PROMPT >> Beneath this line is the data. Output exactly the lines from the line with "Add Körsbärs Cola Zero to cart" to the line with "You are a computer-use agent. Screen dimensions: 800x497", both ends included, and nothing more.

(Stored entries)
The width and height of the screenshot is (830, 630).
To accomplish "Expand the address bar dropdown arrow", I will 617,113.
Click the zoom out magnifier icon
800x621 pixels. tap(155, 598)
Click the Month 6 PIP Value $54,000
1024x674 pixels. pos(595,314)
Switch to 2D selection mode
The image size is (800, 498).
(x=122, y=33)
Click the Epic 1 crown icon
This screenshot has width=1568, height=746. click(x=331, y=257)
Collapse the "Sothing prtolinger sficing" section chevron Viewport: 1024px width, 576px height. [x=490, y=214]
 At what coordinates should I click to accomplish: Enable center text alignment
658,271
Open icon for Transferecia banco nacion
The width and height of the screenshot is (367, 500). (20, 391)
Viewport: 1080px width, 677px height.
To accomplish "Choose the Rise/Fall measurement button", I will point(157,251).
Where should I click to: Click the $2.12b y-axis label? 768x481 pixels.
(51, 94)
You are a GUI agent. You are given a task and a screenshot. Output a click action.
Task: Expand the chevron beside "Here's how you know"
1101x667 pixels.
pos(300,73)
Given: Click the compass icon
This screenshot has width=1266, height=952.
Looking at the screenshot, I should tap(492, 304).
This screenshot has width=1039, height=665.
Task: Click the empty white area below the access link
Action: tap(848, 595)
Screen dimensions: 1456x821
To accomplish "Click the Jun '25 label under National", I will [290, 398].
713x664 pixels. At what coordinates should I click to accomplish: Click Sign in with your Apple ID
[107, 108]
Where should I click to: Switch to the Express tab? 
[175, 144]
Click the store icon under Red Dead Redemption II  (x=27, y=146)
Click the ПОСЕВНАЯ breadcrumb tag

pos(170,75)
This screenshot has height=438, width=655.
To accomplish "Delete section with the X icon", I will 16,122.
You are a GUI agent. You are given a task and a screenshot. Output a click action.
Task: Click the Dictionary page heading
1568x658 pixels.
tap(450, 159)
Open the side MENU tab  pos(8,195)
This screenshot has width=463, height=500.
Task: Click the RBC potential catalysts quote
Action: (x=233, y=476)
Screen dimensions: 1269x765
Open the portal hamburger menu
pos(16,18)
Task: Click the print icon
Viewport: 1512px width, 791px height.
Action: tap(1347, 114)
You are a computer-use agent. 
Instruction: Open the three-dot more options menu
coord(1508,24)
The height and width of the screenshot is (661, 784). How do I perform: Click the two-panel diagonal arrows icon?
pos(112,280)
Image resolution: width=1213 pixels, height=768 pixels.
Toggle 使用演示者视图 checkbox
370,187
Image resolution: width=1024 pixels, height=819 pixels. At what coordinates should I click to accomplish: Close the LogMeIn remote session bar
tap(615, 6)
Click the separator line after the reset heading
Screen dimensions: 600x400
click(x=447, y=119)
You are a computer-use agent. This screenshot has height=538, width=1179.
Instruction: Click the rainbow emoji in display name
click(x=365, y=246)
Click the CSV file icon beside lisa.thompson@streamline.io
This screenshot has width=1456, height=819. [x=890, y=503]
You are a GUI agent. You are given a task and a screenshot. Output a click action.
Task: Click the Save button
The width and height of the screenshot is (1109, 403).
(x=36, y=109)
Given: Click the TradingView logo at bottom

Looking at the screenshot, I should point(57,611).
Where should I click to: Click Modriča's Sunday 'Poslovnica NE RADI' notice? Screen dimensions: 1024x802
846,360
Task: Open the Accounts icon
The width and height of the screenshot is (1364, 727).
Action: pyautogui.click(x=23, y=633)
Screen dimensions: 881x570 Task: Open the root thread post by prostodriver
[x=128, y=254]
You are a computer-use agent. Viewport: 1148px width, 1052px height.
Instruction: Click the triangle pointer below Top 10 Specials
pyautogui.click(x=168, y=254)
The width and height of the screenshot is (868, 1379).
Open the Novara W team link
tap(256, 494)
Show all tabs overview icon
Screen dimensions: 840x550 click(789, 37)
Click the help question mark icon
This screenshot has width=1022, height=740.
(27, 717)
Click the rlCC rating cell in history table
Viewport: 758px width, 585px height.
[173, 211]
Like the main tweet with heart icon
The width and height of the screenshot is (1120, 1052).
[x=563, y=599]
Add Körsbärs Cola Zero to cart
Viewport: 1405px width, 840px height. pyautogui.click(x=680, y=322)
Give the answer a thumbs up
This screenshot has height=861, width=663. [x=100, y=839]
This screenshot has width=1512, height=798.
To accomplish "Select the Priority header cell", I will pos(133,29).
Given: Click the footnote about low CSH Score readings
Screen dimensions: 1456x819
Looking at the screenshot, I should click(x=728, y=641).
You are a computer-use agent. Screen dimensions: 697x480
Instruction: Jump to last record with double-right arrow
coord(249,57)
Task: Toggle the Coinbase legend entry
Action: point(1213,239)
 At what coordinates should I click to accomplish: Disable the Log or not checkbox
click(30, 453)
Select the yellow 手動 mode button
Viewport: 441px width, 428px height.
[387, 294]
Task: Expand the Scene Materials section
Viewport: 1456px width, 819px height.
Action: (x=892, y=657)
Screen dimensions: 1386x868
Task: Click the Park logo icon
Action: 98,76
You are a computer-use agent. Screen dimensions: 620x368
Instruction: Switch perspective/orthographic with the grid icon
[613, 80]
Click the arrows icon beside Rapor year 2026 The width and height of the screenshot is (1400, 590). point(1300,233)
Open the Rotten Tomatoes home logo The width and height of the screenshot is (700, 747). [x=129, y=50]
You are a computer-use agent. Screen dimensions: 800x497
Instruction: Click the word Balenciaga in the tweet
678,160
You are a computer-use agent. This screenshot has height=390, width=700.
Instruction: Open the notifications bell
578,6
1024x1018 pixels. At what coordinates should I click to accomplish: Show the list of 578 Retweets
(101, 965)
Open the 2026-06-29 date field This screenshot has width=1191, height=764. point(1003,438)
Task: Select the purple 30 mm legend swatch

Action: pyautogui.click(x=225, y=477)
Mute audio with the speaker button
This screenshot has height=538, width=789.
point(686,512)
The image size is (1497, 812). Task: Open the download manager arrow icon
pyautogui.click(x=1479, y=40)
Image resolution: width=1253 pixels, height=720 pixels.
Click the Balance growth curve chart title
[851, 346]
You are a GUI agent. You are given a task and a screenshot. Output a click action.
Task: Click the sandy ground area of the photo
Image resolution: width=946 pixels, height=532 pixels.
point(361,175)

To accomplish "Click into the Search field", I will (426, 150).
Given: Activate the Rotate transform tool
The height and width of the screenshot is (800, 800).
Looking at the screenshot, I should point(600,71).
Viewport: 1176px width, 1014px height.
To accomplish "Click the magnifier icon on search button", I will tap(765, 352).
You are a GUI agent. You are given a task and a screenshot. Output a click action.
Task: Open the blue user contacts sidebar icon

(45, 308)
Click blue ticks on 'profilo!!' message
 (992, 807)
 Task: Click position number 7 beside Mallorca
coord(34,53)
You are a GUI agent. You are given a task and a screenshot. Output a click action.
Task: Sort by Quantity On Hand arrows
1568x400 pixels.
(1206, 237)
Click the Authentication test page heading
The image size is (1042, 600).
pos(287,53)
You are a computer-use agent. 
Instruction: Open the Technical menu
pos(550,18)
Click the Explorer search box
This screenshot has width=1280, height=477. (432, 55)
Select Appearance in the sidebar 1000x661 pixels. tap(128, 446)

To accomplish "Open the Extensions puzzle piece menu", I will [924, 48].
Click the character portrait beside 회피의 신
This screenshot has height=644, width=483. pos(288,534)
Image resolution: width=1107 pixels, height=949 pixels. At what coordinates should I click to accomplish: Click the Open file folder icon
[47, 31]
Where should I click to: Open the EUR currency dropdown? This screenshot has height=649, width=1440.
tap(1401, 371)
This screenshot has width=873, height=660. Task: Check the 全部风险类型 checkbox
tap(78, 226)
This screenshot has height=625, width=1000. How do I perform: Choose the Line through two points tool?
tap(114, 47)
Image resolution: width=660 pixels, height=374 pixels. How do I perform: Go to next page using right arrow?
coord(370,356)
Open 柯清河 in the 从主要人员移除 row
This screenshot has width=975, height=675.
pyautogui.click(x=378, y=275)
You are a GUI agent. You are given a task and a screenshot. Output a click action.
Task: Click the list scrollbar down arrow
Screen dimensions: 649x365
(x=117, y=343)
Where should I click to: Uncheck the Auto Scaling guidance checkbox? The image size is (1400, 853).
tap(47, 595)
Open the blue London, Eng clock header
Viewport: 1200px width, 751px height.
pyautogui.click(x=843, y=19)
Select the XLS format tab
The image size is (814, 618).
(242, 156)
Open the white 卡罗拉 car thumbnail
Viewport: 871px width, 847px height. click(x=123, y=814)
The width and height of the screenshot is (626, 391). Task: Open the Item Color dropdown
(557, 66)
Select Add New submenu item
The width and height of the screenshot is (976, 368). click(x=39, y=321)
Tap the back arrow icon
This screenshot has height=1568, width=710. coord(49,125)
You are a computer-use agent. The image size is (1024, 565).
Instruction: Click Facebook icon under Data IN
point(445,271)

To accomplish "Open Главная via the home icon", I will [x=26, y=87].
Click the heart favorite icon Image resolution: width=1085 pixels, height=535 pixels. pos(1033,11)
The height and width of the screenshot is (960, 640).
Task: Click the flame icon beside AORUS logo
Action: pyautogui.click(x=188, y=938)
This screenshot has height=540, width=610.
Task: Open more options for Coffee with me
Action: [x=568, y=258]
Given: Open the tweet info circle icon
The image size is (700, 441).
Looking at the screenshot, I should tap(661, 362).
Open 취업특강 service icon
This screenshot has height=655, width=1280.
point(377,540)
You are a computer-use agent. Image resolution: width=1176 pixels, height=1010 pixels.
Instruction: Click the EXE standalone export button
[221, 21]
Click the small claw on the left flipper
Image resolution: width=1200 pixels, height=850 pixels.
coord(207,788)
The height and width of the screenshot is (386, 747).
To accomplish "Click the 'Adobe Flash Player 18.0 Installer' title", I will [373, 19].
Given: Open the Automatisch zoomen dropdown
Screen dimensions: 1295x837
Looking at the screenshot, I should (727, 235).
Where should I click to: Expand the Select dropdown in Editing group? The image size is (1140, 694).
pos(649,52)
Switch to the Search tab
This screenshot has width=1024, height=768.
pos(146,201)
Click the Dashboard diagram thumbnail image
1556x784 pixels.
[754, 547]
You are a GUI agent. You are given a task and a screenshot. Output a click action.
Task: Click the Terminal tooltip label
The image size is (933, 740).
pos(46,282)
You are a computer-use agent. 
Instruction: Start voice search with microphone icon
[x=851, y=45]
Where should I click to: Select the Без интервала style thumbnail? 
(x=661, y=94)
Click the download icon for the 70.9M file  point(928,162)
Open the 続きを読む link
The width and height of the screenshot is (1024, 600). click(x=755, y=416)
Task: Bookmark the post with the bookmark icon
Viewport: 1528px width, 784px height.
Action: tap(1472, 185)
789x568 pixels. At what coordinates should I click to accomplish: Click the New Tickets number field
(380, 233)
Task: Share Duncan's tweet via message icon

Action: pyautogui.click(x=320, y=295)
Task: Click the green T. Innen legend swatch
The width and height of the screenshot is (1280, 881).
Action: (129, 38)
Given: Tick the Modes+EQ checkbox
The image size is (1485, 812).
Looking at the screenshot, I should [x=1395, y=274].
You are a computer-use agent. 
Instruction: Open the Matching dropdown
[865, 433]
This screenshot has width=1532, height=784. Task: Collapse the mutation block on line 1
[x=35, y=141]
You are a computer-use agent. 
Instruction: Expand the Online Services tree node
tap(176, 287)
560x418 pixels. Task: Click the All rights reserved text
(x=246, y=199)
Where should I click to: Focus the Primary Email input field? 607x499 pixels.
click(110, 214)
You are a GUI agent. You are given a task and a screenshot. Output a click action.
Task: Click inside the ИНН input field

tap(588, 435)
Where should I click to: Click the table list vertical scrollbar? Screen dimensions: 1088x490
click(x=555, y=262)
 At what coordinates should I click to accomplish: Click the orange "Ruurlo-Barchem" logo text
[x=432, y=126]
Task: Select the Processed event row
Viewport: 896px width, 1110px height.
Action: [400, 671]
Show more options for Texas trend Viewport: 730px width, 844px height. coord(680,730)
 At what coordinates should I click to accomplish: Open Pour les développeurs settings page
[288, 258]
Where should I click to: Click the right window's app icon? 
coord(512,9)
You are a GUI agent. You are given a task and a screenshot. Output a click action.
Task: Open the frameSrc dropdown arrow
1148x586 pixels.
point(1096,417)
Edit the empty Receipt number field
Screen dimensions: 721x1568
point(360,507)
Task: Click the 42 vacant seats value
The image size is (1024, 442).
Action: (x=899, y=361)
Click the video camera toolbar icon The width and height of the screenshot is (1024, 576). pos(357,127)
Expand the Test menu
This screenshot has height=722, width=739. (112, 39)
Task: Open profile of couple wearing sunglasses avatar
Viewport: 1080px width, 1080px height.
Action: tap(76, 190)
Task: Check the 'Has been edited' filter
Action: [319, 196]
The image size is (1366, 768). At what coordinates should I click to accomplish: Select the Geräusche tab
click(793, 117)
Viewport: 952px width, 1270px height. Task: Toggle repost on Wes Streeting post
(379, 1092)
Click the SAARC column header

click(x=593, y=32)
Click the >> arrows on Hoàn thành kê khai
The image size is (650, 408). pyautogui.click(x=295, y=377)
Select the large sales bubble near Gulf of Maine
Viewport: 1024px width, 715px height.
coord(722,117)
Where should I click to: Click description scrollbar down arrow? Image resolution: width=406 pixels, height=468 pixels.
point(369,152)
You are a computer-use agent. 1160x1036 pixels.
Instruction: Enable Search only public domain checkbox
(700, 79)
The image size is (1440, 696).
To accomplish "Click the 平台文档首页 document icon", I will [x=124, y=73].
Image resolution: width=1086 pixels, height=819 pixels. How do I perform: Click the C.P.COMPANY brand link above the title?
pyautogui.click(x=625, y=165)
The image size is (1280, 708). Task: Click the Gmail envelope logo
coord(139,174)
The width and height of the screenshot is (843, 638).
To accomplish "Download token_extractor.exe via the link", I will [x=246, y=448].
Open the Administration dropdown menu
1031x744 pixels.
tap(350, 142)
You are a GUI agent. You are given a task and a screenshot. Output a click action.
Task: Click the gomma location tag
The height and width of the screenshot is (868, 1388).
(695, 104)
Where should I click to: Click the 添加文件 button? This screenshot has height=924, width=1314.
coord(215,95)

ANSWER BOX >>
Add Körsbärs Cola Zero to cart
Viewport: 1405px width, 840px height. pyautogui.click(x=680, y=322)
Give the answer a thumbs up
This screenshot has height=861, width=663. [x=100, y=839]
This screenshot has width=1512, height=798.
To accomplish "Select the Priority header cell", I will pos(133,29).
Given: Click the footnote about low CSH Score readings
Screen dimensions: 1456x819
Looking at the screenshot, I should click(x=728, y=641).
You are a computer-use agent. Screen dimensions: 697x480
Instruction: Jump to last record with double-right arrow
coord(249,57)
Task: Toggle the Coinbase legend entry
Action: point(1213,239)
 At what coordinates should I click to accomplish: Disable the Log or not checkbox
click(30, 453)
Select the yellow 手動 mode button
Viewport: 441px width, 428px height.
[387, 294]
Task: Expand the Scene Materials section
Viewport: 1456px width, 819px height.
Action: (x=892, y=657)
Screen dimensions: 1386x868
Task: Click the Park logo icon
Action: 98,76
You are a computer-use agent. Screen dimensions: 620x368
Instruction: Switch perspective/orthographic with the grid icon
[613, 80]
Click the arrows icon beside Rapor year 2026 The width and height of the screenshot is (1400, 590). point(1300,233)
Open the Rotten Tomatoes home logo The width and height of the screenshot is (700, 747). [x=129, y=50]
You are a computer-use agent. Screen dimensions: 800x497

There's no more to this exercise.